I was a weak, skinny kid of 17 who was already developing low back problems because of weak muscles. So, instead of going to a doc and swallowing a bunch of pills, I hit the iron. And it worked!


----------



## Squaggleboggin (Sep 18, 2005)

GreaseMonkey said:
			
		

> I was a weak, skinny kid of 17 who was already developing low back problems because of weak muscles. So, instead of going to a doc and swallowing a bunch of pills, I hit the iron. And it worked!


 Nice!


----------



## BigDyl (Sep 18, 2005)

I started so I can beat Wanderlie Silva in a street fight NHB.    

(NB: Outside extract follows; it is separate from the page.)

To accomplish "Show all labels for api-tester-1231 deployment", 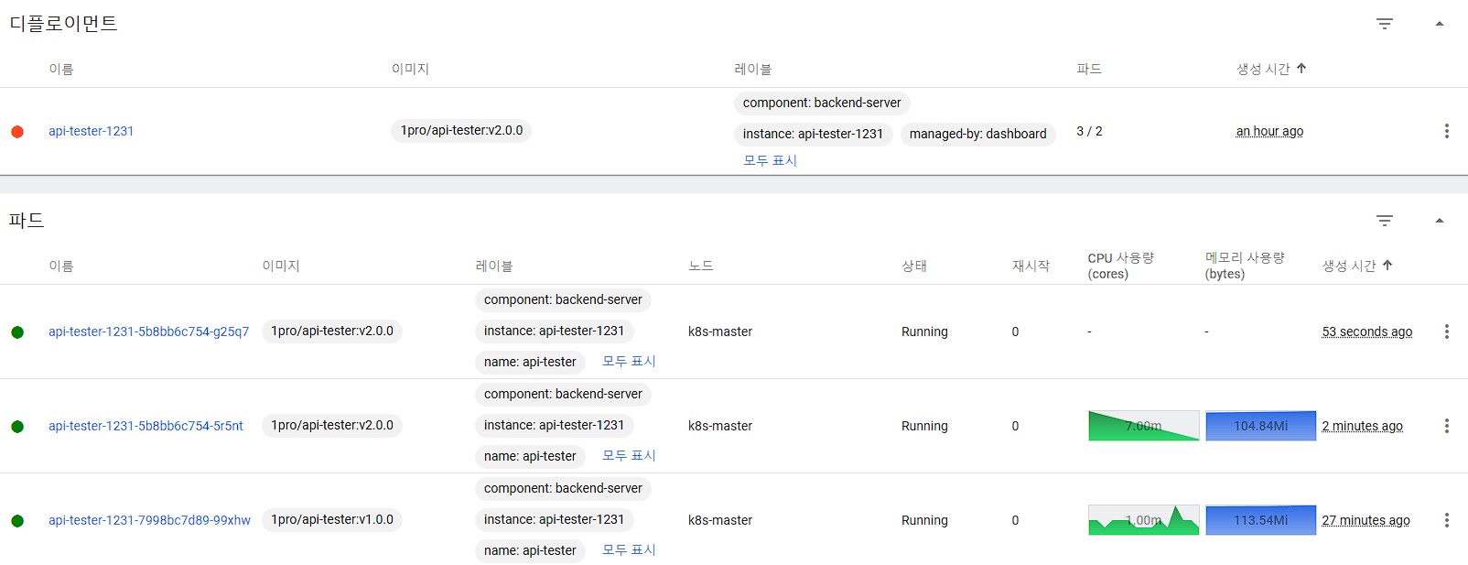I will pos(770,160).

J/k i would end up in the morgue.


----------



## Seanp156 (Sep 19, 2005)

I couldn't pick just one or two reasons, there are too many benefits to narrow it down to 1 or 2.


----------



## Imwithstupid926 (Sep 19, 2005)

So I could get a hot girl and better health. Guess what! I got a hot girl and good health!


----------



## LexusGS (Jun 21, 2006)

ForemanRules said:
			
		

> Nice


why u do dis?


----------



## assassin (Jun 21, 2006)

wtf this thread is one whole year old ....that's before i've heard about im


----------



## JOHNYORK (Jun 21, 2006)

started working out w/football team summer going into freshman year so i could put an end to the position known as the quarterback. 9th starting lb varsity fools.


----------



## assassin (Jun 21, 2006)

my brain exploded


----------